Recorded data
* * * * * * *
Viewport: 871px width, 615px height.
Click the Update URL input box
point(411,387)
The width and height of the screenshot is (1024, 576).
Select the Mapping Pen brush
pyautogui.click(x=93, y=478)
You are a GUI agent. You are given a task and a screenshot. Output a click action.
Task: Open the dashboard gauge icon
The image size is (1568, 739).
* * * * * * *
WORK ITEM
Return the full data above, line for line.

YOUR RESPONSE
Viewport: 871px width, 615px height.
Click the Update URL input box
point(411,387)
The width and height of the screenshot is (1024, 576).
Select the Mapping Pen brush
pyautogui.click(x=93, y=478)
You are a GUI agent. You are given a task and a screenshot. Output a click action.
Task: Open the dashboard gauge icon
The image size is (1568, 739).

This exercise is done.